Histological analysis of frozen mouse tissues by SGRPs. Examples of binding patterns (red-Cy3 streptavidin) observed with each SGRP probe (on different organs of the wild-type and the cmah null mouse strain). Panels a, b, d, e, g, and h show the detection of kidney glomeruli, (yellow arrows) by SGRP1^YenB and SGRP2^PltB (each used at 5 μg/ml) and SGRP3^Hsa, used at 3 μg/ml. In contrast, the nonbinding probe does not bind to glomeruli, as shown in panels c, f, and i. Pancreas exocrine mucin producing glands and intervening fibrous stroma are recognized by SGRP4^MHV (used at 5 μg/ml), SGRP5^IgY (used at 1 μg/ml) and SGRP6^SNA (used at 2 μg/ml) indicated by arrows in panels g, h, j, k, and m.

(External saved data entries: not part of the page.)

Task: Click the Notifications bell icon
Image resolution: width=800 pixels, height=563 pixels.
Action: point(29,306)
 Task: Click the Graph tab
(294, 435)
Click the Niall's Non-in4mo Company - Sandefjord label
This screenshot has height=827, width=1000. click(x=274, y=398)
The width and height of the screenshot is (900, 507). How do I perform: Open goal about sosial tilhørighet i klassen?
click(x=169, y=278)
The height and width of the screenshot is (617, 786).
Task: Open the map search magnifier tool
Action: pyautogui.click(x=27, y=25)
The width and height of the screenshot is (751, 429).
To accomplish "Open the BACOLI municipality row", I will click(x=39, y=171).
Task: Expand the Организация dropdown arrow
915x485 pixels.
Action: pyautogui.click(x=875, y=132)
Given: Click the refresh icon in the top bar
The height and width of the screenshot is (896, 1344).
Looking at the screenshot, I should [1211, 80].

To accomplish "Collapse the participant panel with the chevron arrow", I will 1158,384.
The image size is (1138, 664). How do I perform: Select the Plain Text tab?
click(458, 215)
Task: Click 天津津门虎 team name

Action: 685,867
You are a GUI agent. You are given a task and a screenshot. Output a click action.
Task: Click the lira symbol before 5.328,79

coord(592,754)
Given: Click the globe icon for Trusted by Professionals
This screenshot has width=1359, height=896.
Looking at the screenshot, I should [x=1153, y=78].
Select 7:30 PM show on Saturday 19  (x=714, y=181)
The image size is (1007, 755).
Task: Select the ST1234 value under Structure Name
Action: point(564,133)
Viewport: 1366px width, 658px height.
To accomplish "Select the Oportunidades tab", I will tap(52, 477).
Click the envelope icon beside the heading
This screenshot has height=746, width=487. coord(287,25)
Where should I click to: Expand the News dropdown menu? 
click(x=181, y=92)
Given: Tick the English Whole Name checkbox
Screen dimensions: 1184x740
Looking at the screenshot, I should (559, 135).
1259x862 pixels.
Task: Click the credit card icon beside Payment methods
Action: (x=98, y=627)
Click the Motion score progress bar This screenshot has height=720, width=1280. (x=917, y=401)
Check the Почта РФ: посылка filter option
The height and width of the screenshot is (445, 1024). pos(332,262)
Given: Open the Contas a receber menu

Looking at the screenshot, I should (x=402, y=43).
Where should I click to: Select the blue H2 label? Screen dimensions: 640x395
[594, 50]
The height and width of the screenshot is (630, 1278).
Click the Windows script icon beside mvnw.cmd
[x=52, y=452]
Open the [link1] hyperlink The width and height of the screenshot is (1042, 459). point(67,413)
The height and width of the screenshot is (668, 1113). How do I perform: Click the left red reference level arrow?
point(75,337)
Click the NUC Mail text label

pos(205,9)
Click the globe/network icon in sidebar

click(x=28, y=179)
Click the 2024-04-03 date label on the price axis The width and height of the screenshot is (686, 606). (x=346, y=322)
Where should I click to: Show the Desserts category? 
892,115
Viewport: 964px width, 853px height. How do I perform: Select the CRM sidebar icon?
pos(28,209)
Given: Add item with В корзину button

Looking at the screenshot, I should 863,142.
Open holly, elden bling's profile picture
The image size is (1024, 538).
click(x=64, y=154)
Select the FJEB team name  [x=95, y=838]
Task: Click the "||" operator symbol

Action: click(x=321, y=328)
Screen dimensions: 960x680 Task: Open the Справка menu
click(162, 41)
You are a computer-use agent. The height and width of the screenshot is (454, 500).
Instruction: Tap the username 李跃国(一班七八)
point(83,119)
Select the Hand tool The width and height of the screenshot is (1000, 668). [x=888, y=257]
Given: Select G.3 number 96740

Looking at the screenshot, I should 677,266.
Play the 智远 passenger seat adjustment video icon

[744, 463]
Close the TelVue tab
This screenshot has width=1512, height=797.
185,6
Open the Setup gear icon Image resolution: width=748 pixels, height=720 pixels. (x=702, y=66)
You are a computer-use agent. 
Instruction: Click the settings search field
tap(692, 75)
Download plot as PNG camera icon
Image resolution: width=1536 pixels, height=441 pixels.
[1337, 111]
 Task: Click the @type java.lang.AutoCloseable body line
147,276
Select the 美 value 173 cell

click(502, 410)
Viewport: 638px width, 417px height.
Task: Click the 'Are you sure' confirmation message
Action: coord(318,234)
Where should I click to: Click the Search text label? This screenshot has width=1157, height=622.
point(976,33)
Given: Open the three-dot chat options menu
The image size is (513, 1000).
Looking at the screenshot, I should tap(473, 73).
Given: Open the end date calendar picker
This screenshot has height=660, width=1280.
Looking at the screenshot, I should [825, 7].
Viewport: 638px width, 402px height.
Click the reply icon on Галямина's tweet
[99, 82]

However, with SGRP5^IgY as expected, there is no binding to Cmah null tissues; (panel n), the nonbinding controls also do not bind, as shown in panels l and o. Panel r represents secondary only control for SNA, with no binding. Brain meninges and white matter are recognized by SGRP7^BCov (used at 10 μg/ml) and SGRP8^TeT (used at 5 μg/ml), demonstrated with arrows on panels s, t, v, and w. The nonbinding controls do not bind shown in panels u and x. Liver macrophages are recognized in the wild-type animal by SGRP^PToV, and interestingly, in the Cmah null animal, SGRP^PToV binds to hepatocyte membranes closest to the central vein, indicating a different pathology in this genetically altered animal strain. The nonbinding control shows no binding (panel ZI). Nuclei are designated blue color by Hoechst stain.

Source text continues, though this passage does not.